▶ Text passage
------------------------------------

Rules can share a context. This context could be used to avoid recalculating values if rules can reuse them. Rules have a name, which is used to log and report analytics on which rule was used to make a decision. The rules can be enabled or disabled through runtime configuration. Rules have parameters to tune their configuration.
Extending the algorithm should be as simple as adding a new rule and selecting the appropriate priority for it. In the same vein, changing or tuning an existing rule should be quite independent from other rules. Rules may be composed in the future, effectively turning the chain into a kind of decision tree.
Description: Is a Round Robin Mechanism to distribute all peers between all Catalysts.
Configuration:
export type LoadBalancingConfig = {
type: AlgorithmLinkTypes.LOAD_BALANCING
}
Description: Calculates the latency to all peer candidates, then filters out the ones with a latency greater than the threshold. If only one meets the condition, then it's returned. If not, then it delegates the decision to the next link from the filtered peers.
Pseudo Code:
export function largeLatencyLink() {
const sorted // all peers sorted by latency
const minElapsed = sorted[0]
picked = sorted.filter((it) => it.elapsed - minElapsed < largeLatencyThreshold)
if (picked.length === 1) {
context.selected = context.picked[0] // return a candidate only if one meets the threshold
}
return picked // delegate to next link only the filtered peers
}
Configuration:
export type LargeLatencyConfig = {
type: AlgorithmLinkTypes.LARGE_LATENCY
config?: { largeLatencyThreshold: number }
}
Description: Assigns to all peers a scored based on their amount of total users. Then
calculates the estimation of the size of the peer if assigning current user to it, and returns
the score deduced by latency, equivalent to users. This responds to the following formula:
m * (e ^ (x / d) - 1)
.
Pseudo Code:
export function allPeersScoreLink() {
const score = peers.forEach((peer) => calculateAllPeersScore(peer))
return selectFirstByScore(context, score, definitiveDecisionThreshold)
}
function linearUsersScore(usersCount: number) {
return baseScore + usersCount
}
export function calculateAllPeersScore(peer) {
if (peer.usersCount === 0) return 0 // Prefer realms that have users. Those will have at least baseScore
if (maxUsers) {
// Try to fill all realms until around the percentage provided
if (peer.usersCount >= fillTargetPercentage * max) {
// If this is the case, then it's "downward" phase of the score
// Calculate a segment joining the fillTargetPercentage% of users with baseScore at discourageFillTargetPercentage% maxUsers
// In that way, when reach discourageFillTargetPercentage% maxUsers, realms that have at least one user start to get prioritized
const segment = {
start: { x: fillTargetPercentage * max, y: linearUsersScore(fillTargetPercentage * max) },
end: { x: discourageFillTargetPercentage * max, y: baseScore }
}
const slope = (segment.end.y - segment.start.y) / (segment.end.x - segment.start.x)

------------------------------------

▶ Raw data

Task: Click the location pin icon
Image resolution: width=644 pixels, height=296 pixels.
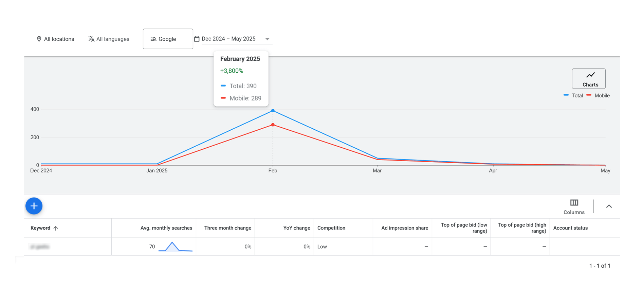Action: (x=39, y=39)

------------------------------------

▶ Given problem 1
Rewrite the stretch of the peer-selection passage from "Extending the algorithm" through "between all Catalysts.", swapping "priority" for "weight".
▶ Given problem 2
Write the next part of the peer-selection passage, picking up right after its last line.
The material has no connection to the peer-selection passage.

▶ Reply 1
Extending the algorithm should be as simple as adding a new rule and selecting the appropriate weight for it. In the same vein, changing or tuning an existing rule should be quite independent from other rules. Rules may be composed in the future, effectively turning the chain into a kind of decision tree.
Description: Is a Round Robin Mechanism to distribute all peers between all Catalysts.

▶ Reply 2
// The score is the result of calculating the corresponding point of this segment at usersCount
return segment.start.y + slope * (count - segment.start.x)
}
}
return linearUsersScore(peer.usersCount)
}
Configuration:
export type AllPeersScoreConfig = {
type: AlgorithmLinkTypes.ALL_PEERS_SCORE
config?: {
baseScore?: number // Base score for any realm that has at least 1 user. Default: 40
fillTargetPercentage?: number // If the realm has maxUsers, the score will rise only until the target percentage of fullness represented by this value is reached
discourageFillTargetPercentage?: number // If the realm has maxUsers, the score will become baseScore when this percentage is reached
definitiveDecisionThreshold?: number // If the score difference between two candidates is greater than this value, this link makes a definitive decision. Otherwise, it is delegated to the next link
latencyDeductionsParameters?: LatencyDeductionsParameters
}
}
Description: Calculates the score acording the amount of users near the current parcel.
Pseudo Code:
export function closePeersScoreLink() {
const score = peers.forEach((peer) => closeUsersScore(peer))
return selectFirstByScore(context, score, definitiveDecisionThreshold)
}
export function closeUsersScore(peer) {
const parcels = usersParcels(peer)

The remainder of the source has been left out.